Well, this really pissed a lot of people off. Not just Craig! Because if you are a scientist and you have a better way of doing things, you don’t want people for political reasons telling you not to do it. In fairness some people thought that there were scientific reasons why this wouldn’t work. But Craig went out and did it in the private sector because he was pissed off and he wanted to show people that he was intellectually right. So that this was again a down side of the human genome project when it went further along because it didn’t allow the incorporation of ideas from a bunch of other people other than the small group of individuals, the cabal of people that was really in charge of finishing it. So I think this was something very counter to the way that a lot of science is done. And scientists had a hard time dealing with it.

So at the end of the day though that’s really what these private sector things did is that they forced the big project to take into account new approaches because if they didn’t they wouldn’t have gotten the credit. So that was it important it was done at 2003, I don’t think that that date is so important. But I think that the heavy lifting on this isn’t getting the sequence of the genome, it’s using the sequence. And that you don’t want to wait another ten years to get the sequence of the genome. So I think it’s very important to get done early.

David Cox received B.A. and M.S. degrees from Brown University and M.D. and Ph.D. degrees from the University of Washington. From 1980 to 1993, Dr. Cox held faculty positions in the Departments of Pediatrics, Biochemistry and Psychiatry at the University of California San Francisco. In 1993, he became Professor of Genetics and Pediatrics at the Stanford University School of Medicine as well as the Co-director of the Stanford Genome Center.

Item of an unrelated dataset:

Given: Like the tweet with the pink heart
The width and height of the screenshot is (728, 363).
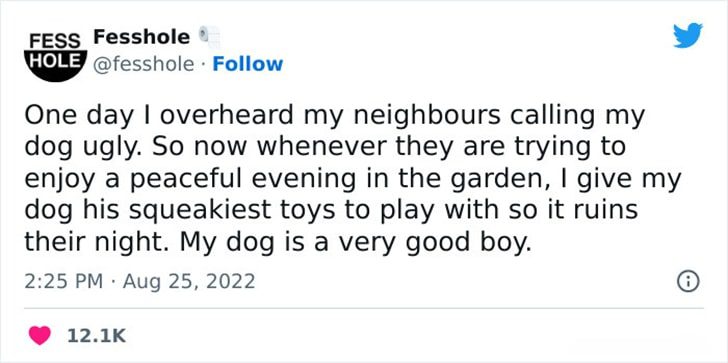Looking at the screenshot, I should point(39,335).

Dr Cox was a co-founder of Perlegen, and has been Chief Scientific Officer of the Company since its formation in 2001. He has served on several international and national councils and commissions including the Council of the Human Genome Organization (HUGO) and the National Bioethics Advisory Commission (NBAC). He presently serves as a member of the Health Sciences Policy Board of the Institute of Medicine. Dr Cox's honors include election to the Institute of Medicine of the National Academy of Sciences.

Cox was a member of one of the first groups to begin sequencing the human genome. His relationship with Watson developed from his interest in Cox’s innovative approach to sequencing, called radiation hybrid mapping.

He attended the 68th Cold Spring Harbor symposium to celebrate the completion of the rough draft of the human sequence.